Filter the listing below down to the lines with the word "header" and copy those.

**THE DATA:**
____

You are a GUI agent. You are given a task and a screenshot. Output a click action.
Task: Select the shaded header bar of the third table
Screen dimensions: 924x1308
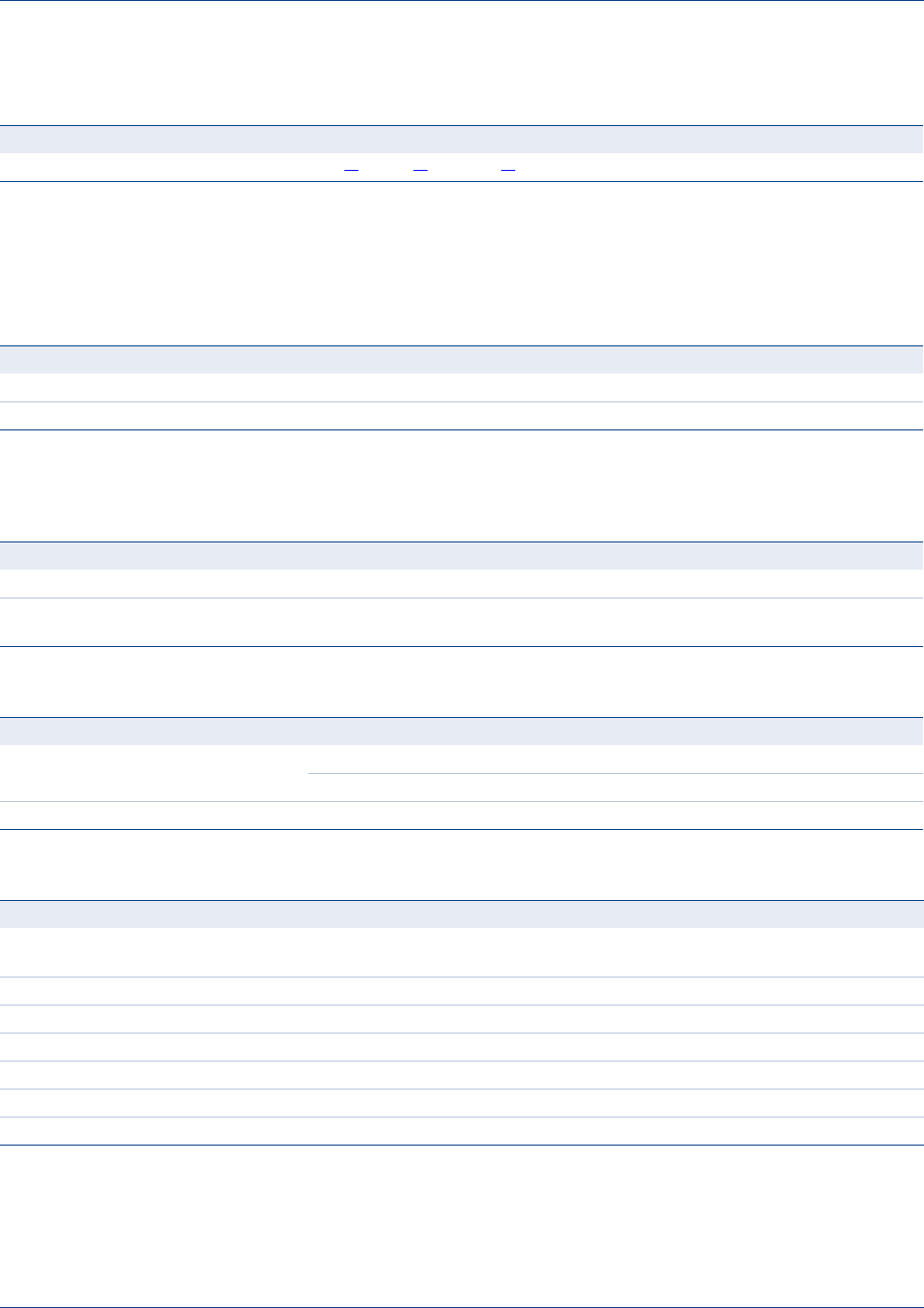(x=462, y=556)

____

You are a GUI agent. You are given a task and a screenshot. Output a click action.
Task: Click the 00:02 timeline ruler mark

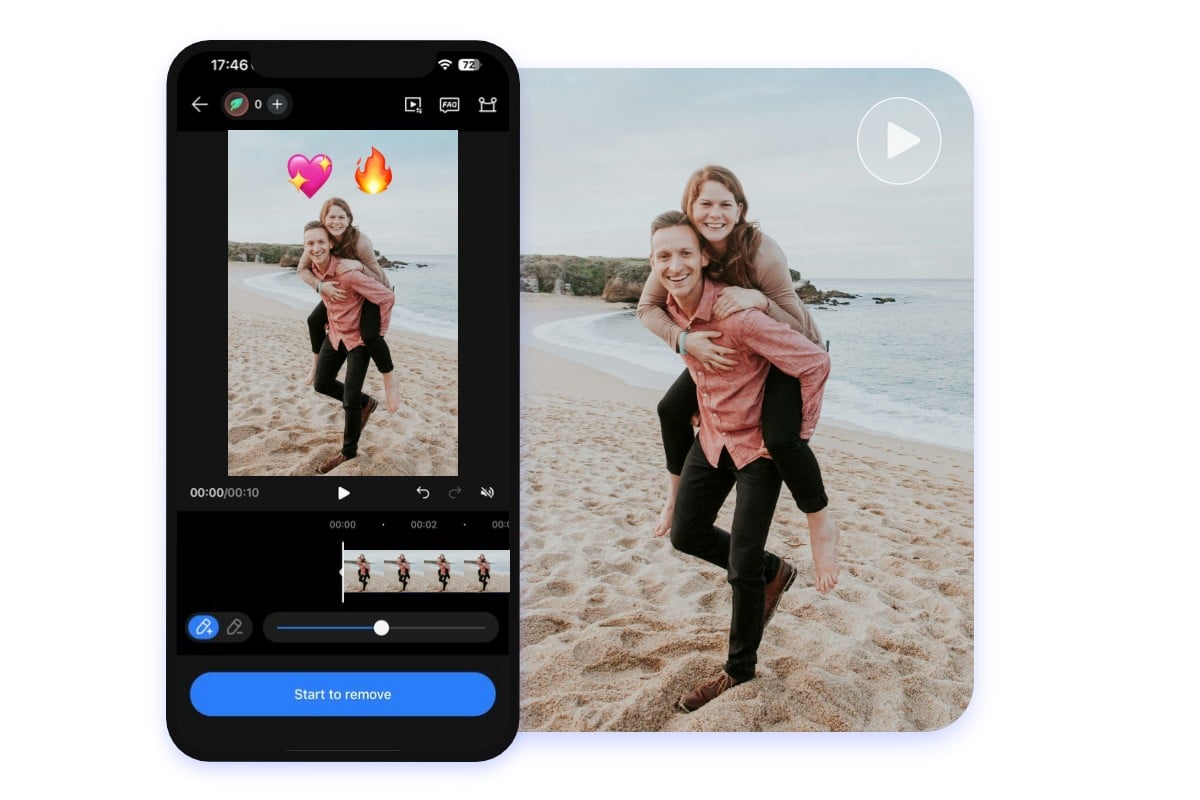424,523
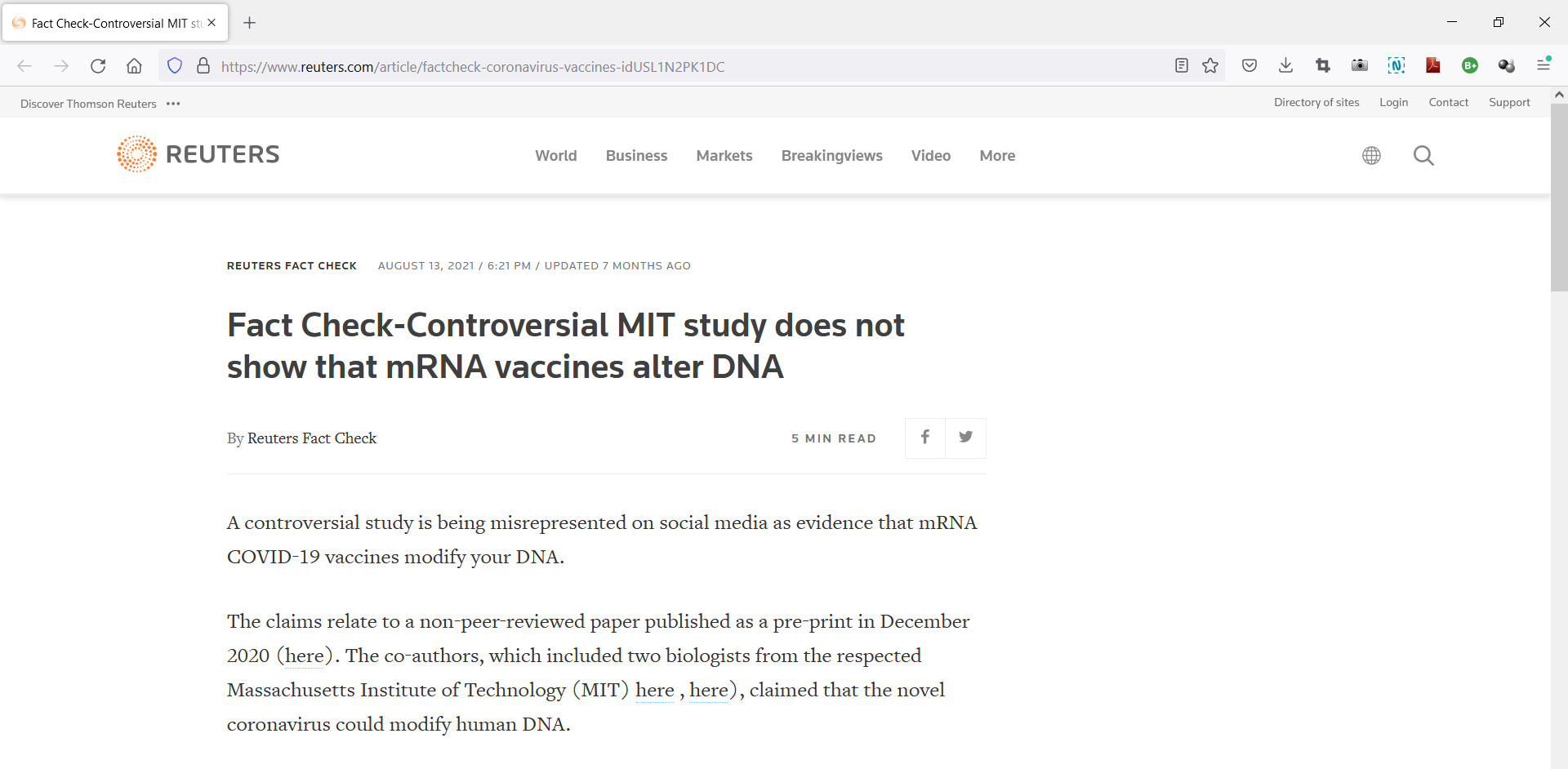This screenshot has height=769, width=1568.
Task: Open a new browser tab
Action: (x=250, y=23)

____

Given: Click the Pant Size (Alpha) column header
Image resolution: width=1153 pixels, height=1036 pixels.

____

**TASK RESPONSE:**
Task: Select the shaded header bar of the third table
Given: Click the Pant Size (Alpha) column header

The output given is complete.